Nah, dengan dasar tersebut, Jonet berhasrat untuk memperluas jaringan bisnis kafenya di kota lain. Namun, mengingat cash flow yang dimiliki olehnya, tentu masih kurang.
Satu-satunya cara yaitu Jonet mengajukan pembiayaan kepada bank. Bank tentu saja tidak serta merta menyetujui permintaan Jonet. Oleh karena itu pihak bank meminta Jonet untuk membuat RAB terlebih dahulu sebelum pengajuan pembiayaannya disetujui. Setelah dihitung kembali, berdasarkan dengan margin yang diterima pada tahun sebelumnya, bank akan menganalisis cash flow tersebut, layak atau tidak.
Dari rancangan anggaran tersebutlah bank bisa menilai apakah Jonet mampu secara finansial atau tidak. Tentu bank tidak akan berani mengambil resiko apabila si debitur sendiri memiliki rasio kemampuan membayar utang lemah.
Jadi, pesan saya, jangan pernah mempercantik semua laporan bisnismu hanya karena berharap pembiayaan dari bank. Kalau ujung-ujungnya gagal bayar dan asetmu menjadi taruhannya.
Jejak BI checking
BI Checking adalah salah satu sistem yang dimiliki oleh perbankan untuk mengetahui riwayat kredit dari seorang debitur (peminjam). Pada dasarnya, layak atau tidaknya seorang debitur yang sedang berusaha untuk memperoleh pembiayaan atau pinjaman dari bank akan dinilai dari riwayat nasabah. Semakin lancar pembayaran pembiayaan, semakin baik pula riwayat seorang nasabah di mata perbankan.
Maka, dapat saya tegaskan, bahwa pembiayaan atau pinjaman ke bank itu, tidak lebih dari sebuah kepercayaan yang diberikan kepada debitur atau nasabah. Anggap saja, bank adalah calon mertuamu. Selagi kepercayaan yang diberikan, dijalankan, dan dimanfaatkan sebaik mungkin, citramu akan semakin tinggi di matanya. Tapi, sekali dirimu membuat sebuah kesalahan, rusaklah citramu seumur hidup.

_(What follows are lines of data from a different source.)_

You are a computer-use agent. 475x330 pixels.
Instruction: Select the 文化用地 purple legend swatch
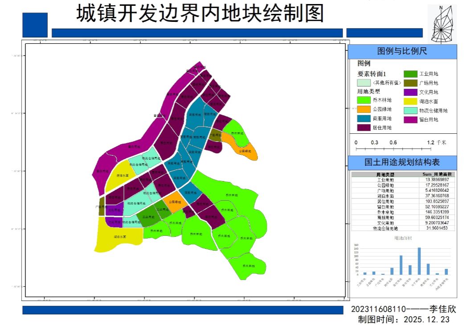click(410, 92)
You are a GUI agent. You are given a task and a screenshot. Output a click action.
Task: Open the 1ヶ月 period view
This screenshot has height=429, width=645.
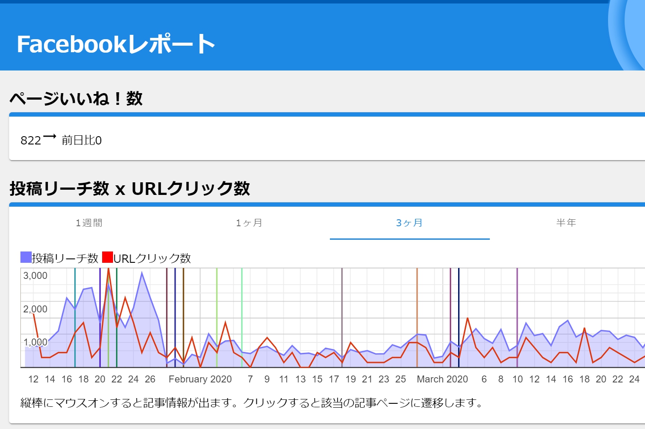(x=249, y=223)
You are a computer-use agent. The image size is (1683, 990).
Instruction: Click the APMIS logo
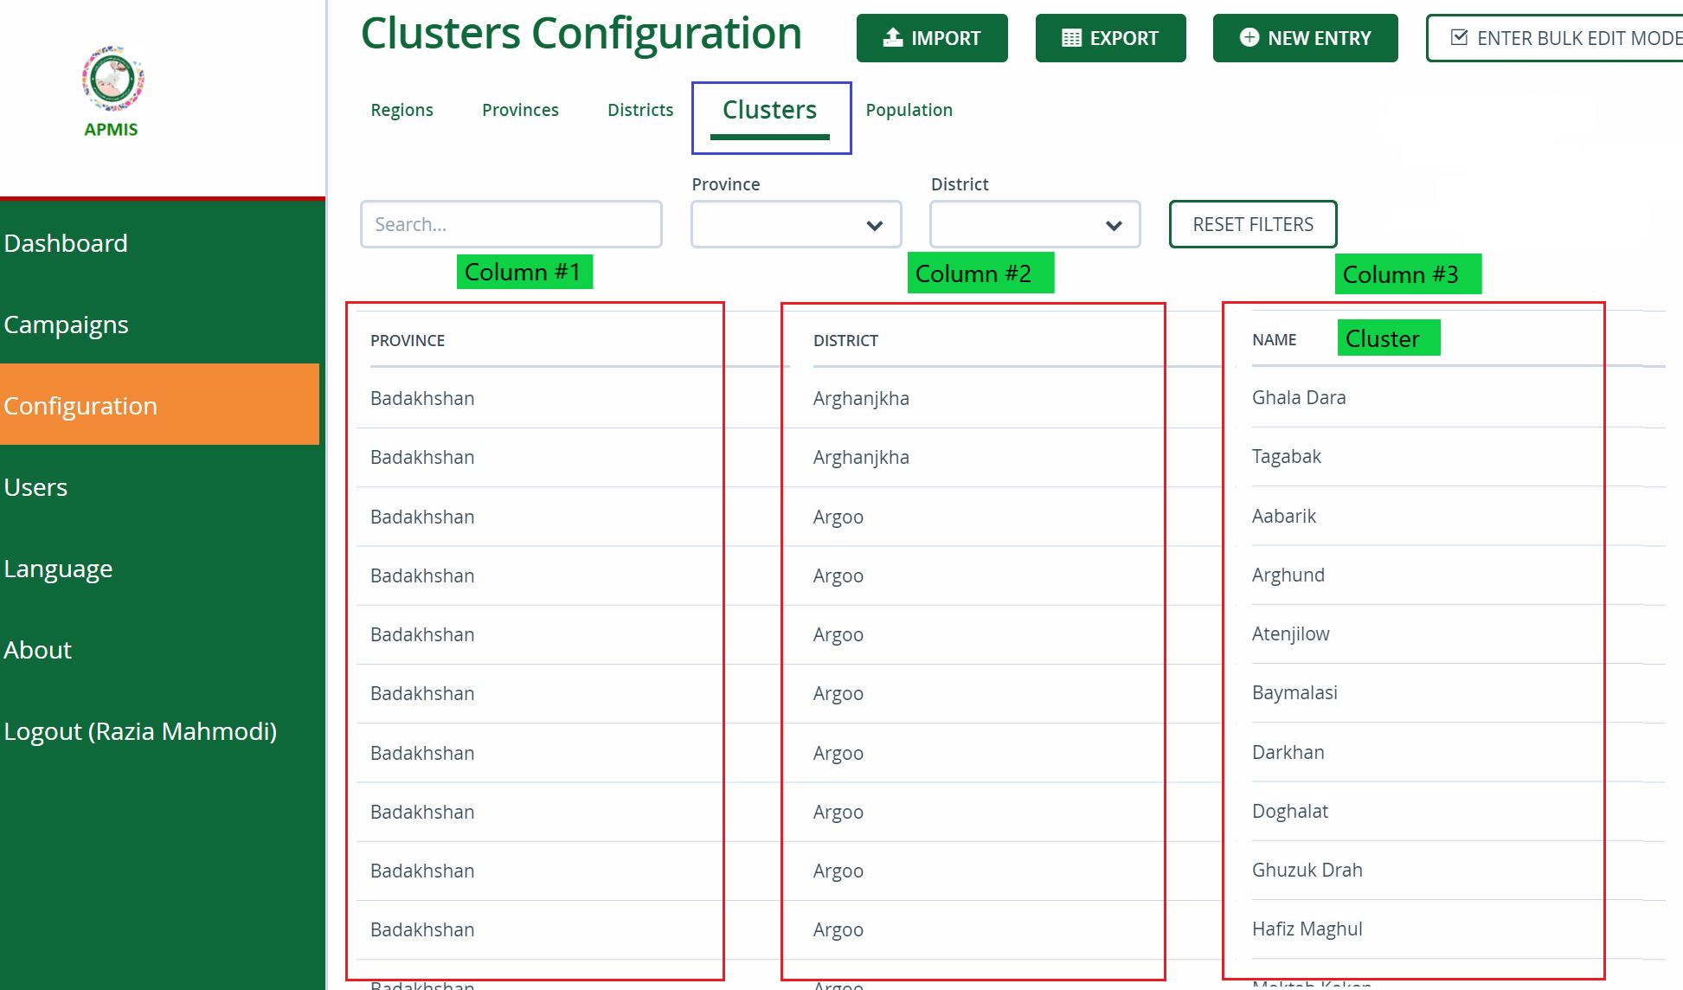pos(110,84)
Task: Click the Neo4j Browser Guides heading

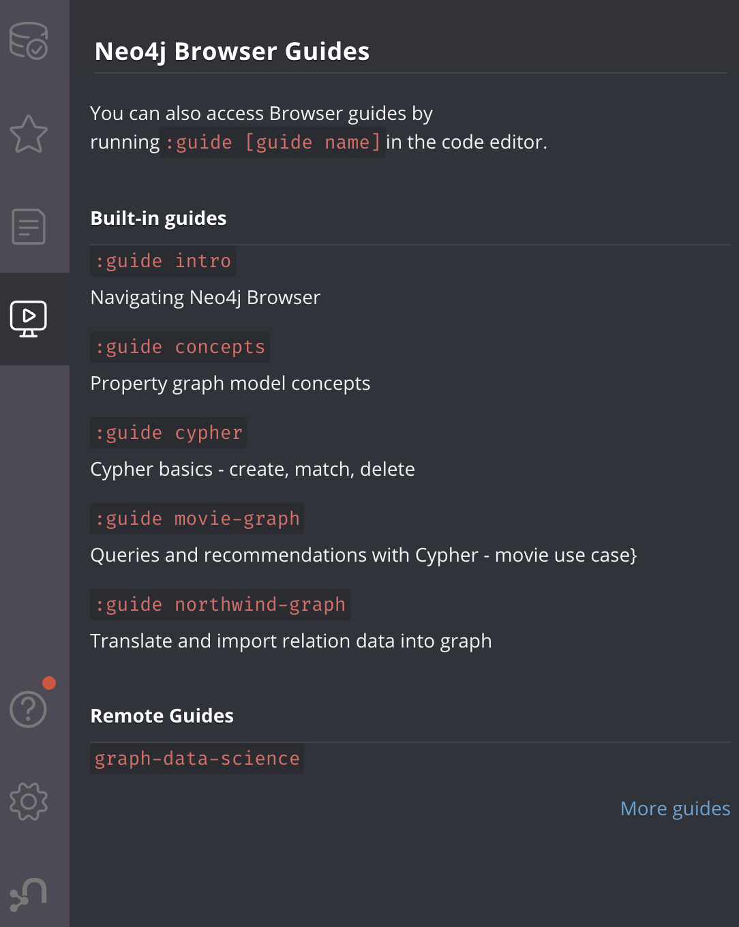Action: [x=232, y=51]
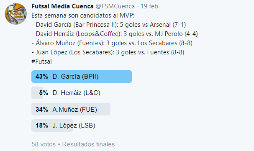Screen dimensions: 254x151
Task: Click the 5% poll result label
Action: (x=44, y=93)
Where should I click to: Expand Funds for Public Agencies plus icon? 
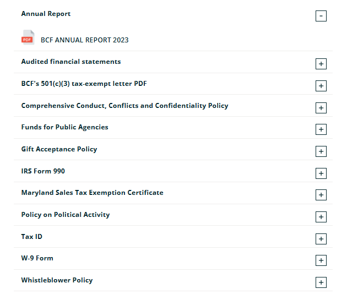[x=321, y=129]
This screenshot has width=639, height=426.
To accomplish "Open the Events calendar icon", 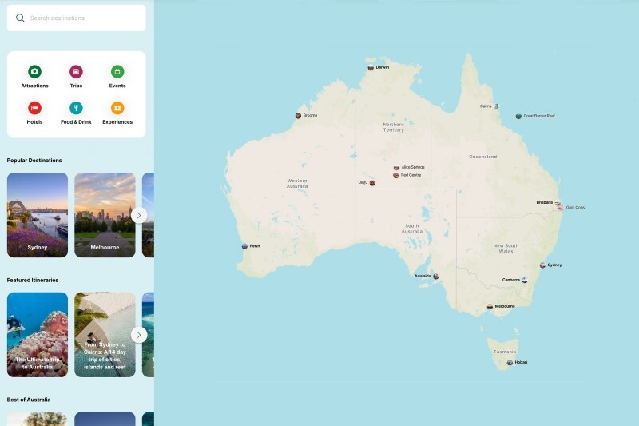I will click(117, 71).
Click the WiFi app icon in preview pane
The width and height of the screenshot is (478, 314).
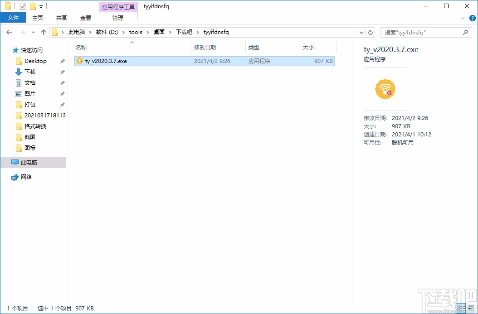[385, 89]
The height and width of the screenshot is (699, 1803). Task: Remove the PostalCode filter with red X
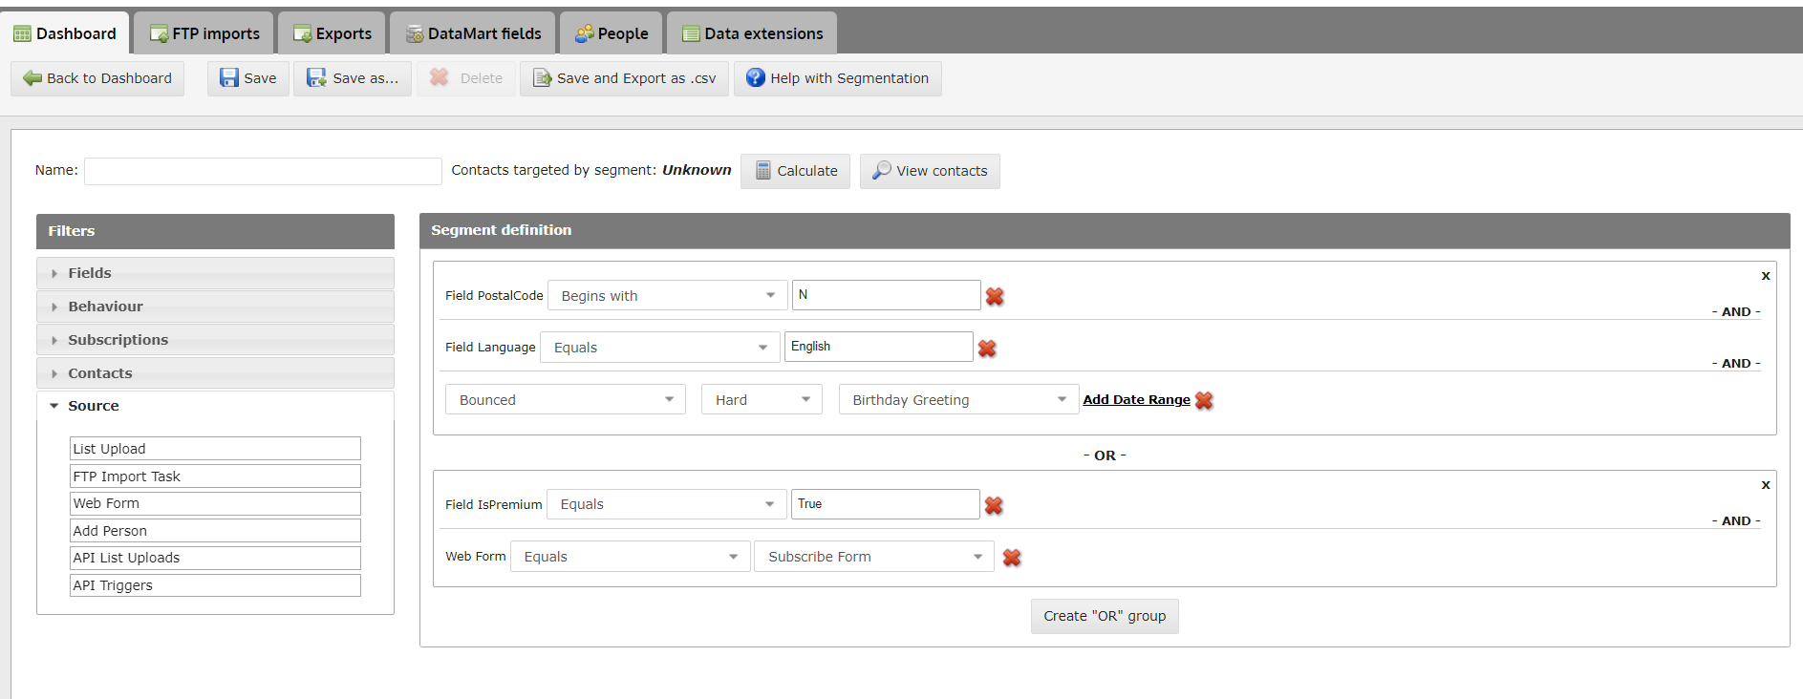[995, 296]
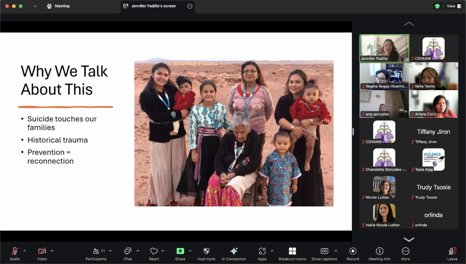Open the View menu at top right
This screenshot has width=466, height=264.
453,6
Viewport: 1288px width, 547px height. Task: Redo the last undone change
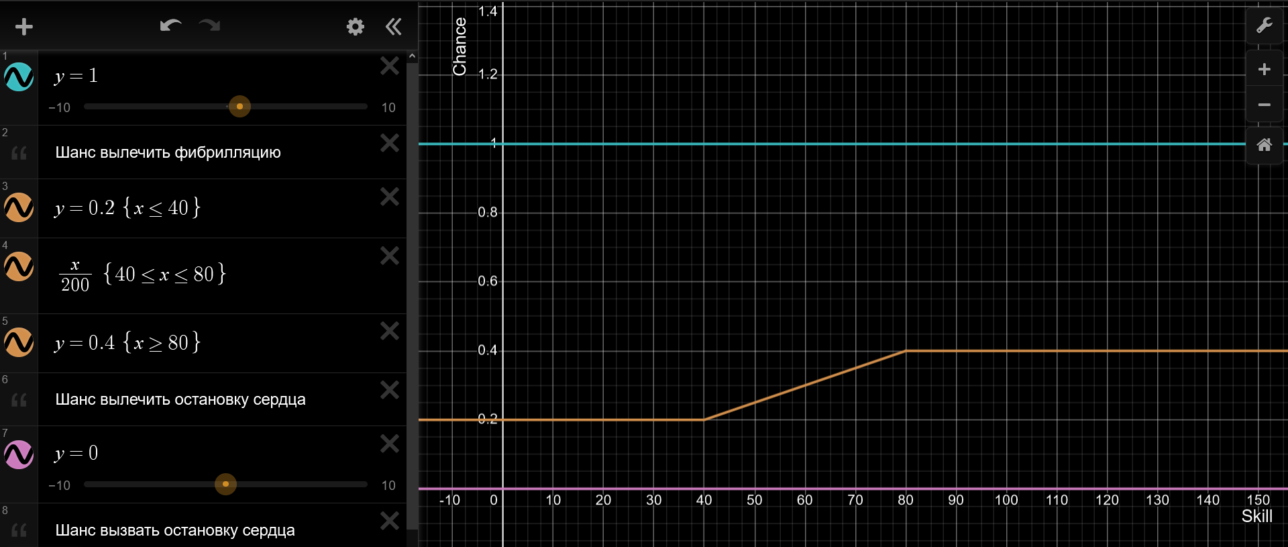click(x=209, y=26)
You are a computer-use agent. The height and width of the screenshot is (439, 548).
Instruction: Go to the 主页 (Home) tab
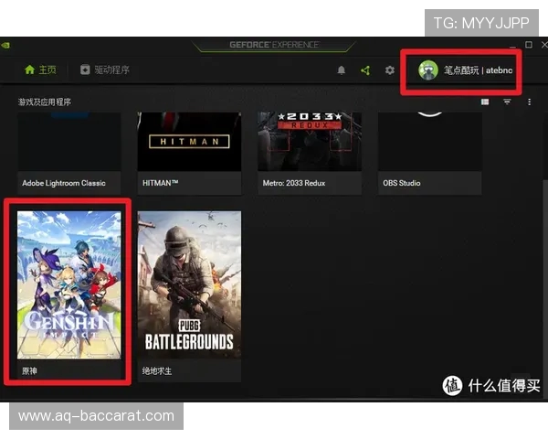pyautogui.click(x=41, y=70)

Bank di seluruh Indonesia telah sepakat, selama nasabah punya sejarah gagal bayar, citranya akan sulit untuk diperbaiki di mata bank. Jadi, hemat saya, sah-sah saja apabila seseorang ingin mengambil pembiayaan bank. Tapi tolong, dijaga betul riwayat pembayaranmu.
Itulah kenapa saya menekankan pada poin sebelumnya, bahwa bank tidak akan sembarangan memberikan pembiayaan.
Jadi bagi kalian yang mau mengajukan pembiayaan pada bank, ingat ini. Perhatikan cash flow, mantapkan hati, dan kerja keras. Sebab, Tuhan Maha Pemaaf, tapi angsuran tidak.